--- TEXT BLOCK ---

Michael, this is Kevin. We'll start with the flaring in North Dakota. Clearly, as you've seen the state report information published the latest one, it's ticked up little bit. I would remind everybody that, that information is the gross production and the gross gas capture levels. So then what happens with each individual producer then is able to, with the updated regulations, they're able to utilize or take credits, if you will, if they have beat the target over the last six months. And they're also able to exclude 60 days of IP gas on their new wells. So we believe many of our producers will be able to stay under and expect to stay under the flaring targets as they move through '19 till some of the capacity comes online. To the question about the ethane and the toggling there, clearly, we're managing that very carefully with all our processing plants to try to maximize throughput while still also managing the downstream impact. So obviously, we are rejecting at this point with the Bakken line being full and then the rail activity, we are rejecting as much ethane as we possibly can to give us as much NGL Takeaway capacity as possible to help them out. So that's the way we think about that. As for the Conway specific, Sheridan, do you have comments about the Conway?
Michael, what I'd say about Conway is we stated in Kevin's remark that we have about 60,000 barrels a day of available fractionation capacity. And with our integrated system, we can make that fractionation capacity show up anywhere on our system that we want to as we move raw feed around. But with wide north-south spread, you would say all that fractionation capacity is in Conway because we're taking everything we can to Belvieu. So right now we'd probably say we have 60,000 barrels a day of fractionation capacity in our Conway market. That is above what we're bringing in on gathering. Today, we're using that 60,000 barrels a day to reduce our raw feed in inventory, and we plan on ending the end of this year, end of 2018, with minimal raw feed in inventory to get ready for the ramp-up in volume in '19 and get us to the 2020 MB-4 fractionator.
Got it. I appreciate the details - the detailed answer. My second question really is more of a balance sheet financing question. Just as we think about modeling going forward, is there a leverage ratio that we should think about where you'd start to then consider tapping the ATM for equity a little bit to keep that within some sort of range?

--- MATERIAL PROVIDED ---

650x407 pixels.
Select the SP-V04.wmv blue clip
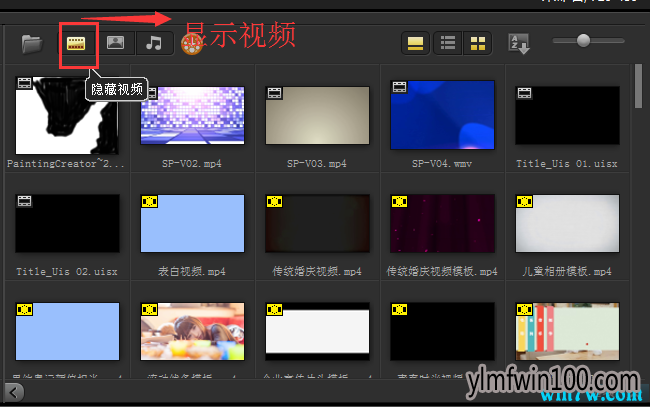tap(442, 115)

---

• [INSTRUCTIONS FOR THE TASK]: Write the next part of the earnings-call transcript on flaring, fractionation capacity and financing, following on from its final question.

• [OUTPUT FOR THIS EXERCISE]:
Well, Michael, what I would say is that with the increased cash flow and the earnings growth that we've had in '18, we've been able to reinvest that money back into the business so it's kept our leverage at a run rate basis right now at 3.4x. So we're sitting pretty good at the end of three quarters and going into '19. We've always said that our longer-term target is to be below 4x and nothing's changed on that. But we've also said that we expected it to creep up in the latter part of '19. The rating agencies have acknowledged that. And so we're going to have to keep an eye on it. But our expectation is that cash flows keep flowing as they are, we'll be in a pretty good spot moving throughout '19. So we're keeping ourselves flexible if we need some equity, but we think there's a good chance that there won't be any equity in '18.
Our next question comes from Christine Cho with Barclays.
I have a follow-up to Shneur's question. If you fractionated the barrels, but put it into storage afterwards as purity product, then it's booked as revenue in your income statement, is that right? So there could be inventory on your balance sheet that already has been recognized as revenue?
That is correct. If you fractionate.
It's when you actually sell the barrel that we get. The thing is that we fractionate and store so many barrels on a constant flow basis that they're constantly flowing through there, Christine, and bringing in as much as we do on a daily basis. But we actually recognize the revenue when it is sold. The Barrels are fungible and they're going in and out of storage every day.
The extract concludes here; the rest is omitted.